*** Begin section ***

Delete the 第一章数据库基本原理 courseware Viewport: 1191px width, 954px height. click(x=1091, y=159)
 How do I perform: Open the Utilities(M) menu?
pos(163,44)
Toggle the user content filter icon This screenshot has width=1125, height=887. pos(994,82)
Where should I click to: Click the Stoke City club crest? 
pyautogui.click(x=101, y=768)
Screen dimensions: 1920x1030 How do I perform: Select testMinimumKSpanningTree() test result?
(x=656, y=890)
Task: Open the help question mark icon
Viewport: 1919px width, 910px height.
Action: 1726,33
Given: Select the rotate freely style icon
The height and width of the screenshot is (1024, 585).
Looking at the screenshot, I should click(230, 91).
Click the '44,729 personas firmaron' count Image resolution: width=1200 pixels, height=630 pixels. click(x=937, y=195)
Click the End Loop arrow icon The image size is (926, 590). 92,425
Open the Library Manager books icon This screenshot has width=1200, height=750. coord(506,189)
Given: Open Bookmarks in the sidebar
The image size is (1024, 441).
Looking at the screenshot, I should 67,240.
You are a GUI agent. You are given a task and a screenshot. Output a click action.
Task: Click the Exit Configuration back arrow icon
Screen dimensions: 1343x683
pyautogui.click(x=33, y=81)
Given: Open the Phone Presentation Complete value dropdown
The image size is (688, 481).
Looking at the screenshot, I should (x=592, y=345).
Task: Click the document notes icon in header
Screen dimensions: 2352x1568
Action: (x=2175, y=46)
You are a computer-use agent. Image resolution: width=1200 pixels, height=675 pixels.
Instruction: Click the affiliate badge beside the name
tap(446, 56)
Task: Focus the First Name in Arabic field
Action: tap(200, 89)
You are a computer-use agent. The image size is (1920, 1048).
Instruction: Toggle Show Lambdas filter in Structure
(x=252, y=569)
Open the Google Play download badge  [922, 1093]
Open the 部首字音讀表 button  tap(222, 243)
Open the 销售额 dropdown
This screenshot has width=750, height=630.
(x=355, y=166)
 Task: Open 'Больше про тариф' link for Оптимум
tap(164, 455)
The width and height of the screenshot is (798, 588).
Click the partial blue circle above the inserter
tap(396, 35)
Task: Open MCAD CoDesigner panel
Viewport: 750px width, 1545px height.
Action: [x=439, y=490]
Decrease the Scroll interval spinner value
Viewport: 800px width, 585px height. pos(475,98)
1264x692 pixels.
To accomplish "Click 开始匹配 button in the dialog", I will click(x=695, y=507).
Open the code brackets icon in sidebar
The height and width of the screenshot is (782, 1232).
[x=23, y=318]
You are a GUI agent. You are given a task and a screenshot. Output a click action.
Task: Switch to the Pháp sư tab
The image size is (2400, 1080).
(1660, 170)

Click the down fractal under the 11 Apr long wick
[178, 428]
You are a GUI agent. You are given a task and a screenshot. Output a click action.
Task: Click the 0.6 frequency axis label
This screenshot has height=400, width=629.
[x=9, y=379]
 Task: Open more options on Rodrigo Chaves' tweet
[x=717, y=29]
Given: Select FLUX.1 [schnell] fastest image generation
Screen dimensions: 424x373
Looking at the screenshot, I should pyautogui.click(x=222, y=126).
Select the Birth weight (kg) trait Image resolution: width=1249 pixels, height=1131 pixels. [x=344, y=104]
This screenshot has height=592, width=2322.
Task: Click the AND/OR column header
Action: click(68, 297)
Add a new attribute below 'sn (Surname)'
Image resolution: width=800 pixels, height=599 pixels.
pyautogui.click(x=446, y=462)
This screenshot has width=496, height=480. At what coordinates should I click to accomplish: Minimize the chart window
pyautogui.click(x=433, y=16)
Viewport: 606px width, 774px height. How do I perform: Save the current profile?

*** End section ***

TASK TO COMPLETE >> From the data, collect all lines where the string "computer" appears.

WORKED SOLUTION >>
You are a computer-use agent. Image resolution: width=1200 pixels, height=675 pixels.
You are a computer-use agent. The image size is (1920, 1048).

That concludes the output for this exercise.